*** Records for the exercise Section Begins ***

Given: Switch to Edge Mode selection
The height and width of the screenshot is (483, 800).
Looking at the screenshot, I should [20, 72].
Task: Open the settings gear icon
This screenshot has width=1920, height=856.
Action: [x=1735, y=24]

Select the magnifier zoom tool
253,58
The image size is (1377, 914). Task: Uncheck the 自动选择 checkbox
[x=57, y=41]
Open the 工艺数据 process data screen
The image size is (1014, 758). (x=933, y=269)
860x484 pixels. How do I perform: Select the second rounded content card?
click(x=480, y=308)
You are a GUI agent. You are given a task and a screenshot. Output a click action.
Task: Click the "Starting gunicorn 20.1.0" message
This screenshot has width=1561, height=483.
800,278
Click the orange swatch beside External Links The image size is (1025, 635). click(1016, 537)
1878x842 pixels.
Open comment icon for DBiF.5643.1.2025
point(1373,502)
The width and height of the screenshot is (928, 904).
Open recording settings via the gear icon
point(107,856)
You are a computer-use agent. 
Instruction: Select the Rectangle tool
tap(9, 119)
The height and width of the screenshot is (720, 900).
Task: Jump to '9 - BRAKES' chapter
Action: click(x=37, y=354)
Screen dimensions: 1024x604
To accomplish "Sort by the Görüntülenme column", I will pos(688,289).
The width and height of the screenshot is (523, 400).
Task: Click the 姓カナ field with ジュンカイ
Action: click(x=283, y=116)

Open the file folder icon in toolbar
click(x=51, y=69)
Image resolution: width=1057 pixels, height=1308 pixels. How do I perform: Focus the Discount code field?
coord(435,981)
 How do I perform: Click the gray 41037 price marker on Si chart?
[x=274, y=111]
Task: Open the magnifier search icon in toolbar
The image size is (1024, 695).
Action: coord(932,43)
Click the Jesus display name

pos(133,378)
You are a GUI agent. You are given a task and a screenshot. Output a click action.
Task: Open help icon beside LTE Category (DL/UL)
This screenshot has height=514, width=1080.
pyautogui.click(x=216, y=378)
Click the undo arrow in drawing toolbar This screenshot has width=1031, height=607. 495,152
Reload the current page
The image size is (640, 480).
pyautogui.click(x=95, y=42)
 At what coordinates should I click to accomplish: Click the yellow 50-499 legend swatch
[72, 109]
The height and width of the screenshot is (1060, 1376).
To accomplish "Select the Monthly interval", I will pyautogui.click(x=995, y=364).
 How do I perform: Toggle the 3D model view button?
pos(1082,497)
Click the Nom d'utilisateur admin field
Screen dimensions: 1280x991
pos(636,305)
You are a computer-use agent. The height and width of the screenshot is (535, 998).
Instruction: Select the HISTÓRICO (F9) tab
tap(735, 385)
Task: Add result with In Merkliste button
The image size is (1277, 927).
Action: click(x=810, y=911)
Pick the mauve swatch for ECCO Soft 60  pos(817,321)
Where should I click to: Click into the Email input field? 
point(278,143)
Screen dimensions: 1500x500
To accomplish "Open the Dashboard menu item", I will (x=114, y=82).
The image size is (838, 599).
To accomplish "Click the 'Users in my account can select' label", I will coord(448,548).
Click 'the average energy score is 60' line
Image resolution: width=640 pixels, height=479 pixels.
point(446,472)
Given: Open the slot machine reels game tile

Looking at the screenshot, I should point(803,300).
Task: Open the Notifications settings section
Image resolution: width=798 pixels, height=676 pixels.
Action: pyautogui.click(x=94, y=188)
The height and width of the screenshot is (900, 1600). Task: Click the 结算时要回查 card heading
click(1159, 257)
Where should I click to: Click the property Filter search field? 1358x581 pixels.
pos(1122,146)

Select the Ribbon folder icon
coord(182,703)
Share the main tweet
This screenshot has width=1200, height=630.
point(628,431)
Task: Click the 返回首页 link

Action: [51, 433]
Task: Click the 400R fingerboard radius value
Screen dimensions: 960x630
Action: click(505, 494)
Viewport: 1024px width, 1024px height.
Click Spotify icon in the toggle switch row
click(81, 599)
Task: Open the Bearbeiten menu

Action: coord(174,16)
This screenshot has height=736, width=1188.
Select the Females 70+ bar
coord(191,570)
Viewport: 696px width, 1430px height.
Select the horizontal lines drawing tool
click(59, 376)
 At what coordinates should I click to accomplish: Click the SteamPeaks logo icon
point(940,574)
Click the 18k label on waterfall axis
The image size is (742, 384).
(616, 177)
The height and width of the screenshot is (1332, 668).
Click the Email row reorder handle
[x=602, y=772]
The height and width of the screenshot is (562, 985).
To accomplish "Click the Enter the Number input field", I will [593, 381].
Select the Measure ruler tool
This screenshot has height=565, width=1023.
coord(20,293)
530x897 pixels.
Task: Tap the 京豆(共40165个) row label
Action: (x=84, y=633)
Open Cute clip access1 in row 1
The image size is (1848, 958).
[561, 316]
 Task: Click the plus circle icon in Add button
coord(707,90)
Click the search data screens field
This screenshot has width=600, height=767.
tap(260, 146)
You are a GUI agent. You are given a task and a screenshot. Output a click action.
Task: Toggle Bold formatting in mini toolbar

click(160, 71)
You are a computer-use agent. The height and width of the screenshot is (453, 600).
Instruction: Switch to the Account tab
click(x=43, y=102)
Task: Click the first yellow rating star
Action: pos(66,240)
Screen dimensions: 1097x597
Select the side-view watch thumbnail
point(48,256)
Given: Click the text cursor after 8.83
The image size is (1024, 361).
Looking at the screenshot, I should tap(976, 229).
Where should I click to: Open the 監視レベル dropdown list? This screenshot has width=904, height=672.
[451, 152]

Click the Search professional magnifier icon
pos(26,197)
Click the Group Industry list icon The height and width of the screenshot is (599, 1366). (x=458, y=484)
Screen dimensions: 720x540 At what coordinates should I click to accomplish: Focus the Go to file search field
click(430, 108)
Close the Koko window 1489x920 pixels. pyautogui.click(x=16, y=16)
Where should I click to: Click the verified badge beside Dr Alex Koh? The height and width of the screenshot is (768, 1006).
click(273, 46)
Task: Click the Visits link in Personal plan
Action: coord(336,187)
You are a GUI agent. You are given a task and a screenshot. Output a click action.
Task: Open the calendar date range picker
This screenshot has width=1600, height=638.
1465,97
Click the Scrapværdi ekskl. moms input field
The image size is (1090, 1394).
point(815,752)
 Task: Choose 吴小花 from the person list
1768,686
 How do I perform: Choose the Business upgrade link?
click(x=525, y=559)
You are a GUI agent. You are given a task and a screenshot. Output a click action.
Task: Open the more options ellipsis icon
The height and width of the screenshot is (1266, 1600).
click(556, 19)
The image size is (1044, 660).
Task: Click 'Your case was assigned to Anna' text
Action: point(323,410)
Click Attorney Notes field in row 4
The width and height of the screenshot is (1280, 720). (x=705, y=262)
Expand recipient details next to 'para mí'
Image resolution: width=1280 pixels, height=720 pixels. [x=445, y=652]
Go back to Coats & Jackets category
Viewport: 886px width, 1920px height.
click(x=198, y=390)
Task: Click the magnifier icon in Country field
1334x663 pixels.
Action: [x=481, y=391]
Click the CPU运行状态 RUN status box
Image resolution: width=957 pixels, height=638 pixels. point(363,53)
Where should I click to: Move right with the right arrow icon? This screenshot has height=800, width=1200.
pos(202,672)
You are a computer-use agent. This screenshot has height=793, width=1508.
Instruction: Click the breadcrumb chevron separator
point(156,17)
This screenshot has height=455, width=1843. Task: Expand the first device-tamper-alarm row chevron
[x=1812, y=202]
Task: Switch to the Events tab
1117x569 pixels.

*** Records for the exercise Section Ends ***

- **What you will do**:
In the data above, retype exactly and only the lines between the one holding "SteamPeaks logo icon" and the one holding "Screen dimensions: 1097x597", inclusive.

- **Response**:
 At what coordinates should I click to accomplish: Click the SteamPeaks logo icon
point(940,574)
Click the 18k label on waterfall axis
The image size is (742, 384).
(616, 177)
The height and width of the screenshot is (1332, 668).
Click the Email row reorder handle
[x=602, y=772]
The height and width of the screenshot is (562, 985).
To accomplish "Click the Enter the Number input field", I will [593, 381].
Select the Measure ruler tool
This screenshot has height=565, width=1023.
coord(20,293)
530x897 pixels.
Task: Tap the 京豆(共40165个) row label
Action: (x=84, y=633)
Open Cute clip access1 in row 1
The image size is (1848, 958).
[561, 316]
 Task: Click the plus circle icon in Add button
coord(707,90)
Click the search data screens field
This screenshot has width=600, height=767.
tap(260, 146)
You are a GUI agent. You are given a task and a screenshot. Output a click action.
Task: Toggle Bold formatting in mini toolbar

click(160, 71)
You are a computer-use agent. The height and width of the screenshot is (453, 600).
Instruction: Switch to the Account tab
click(x=43, y=102)
Task: Click the first yellow rating star
Action: pos(66,240)
Screen dimensions: 1097x597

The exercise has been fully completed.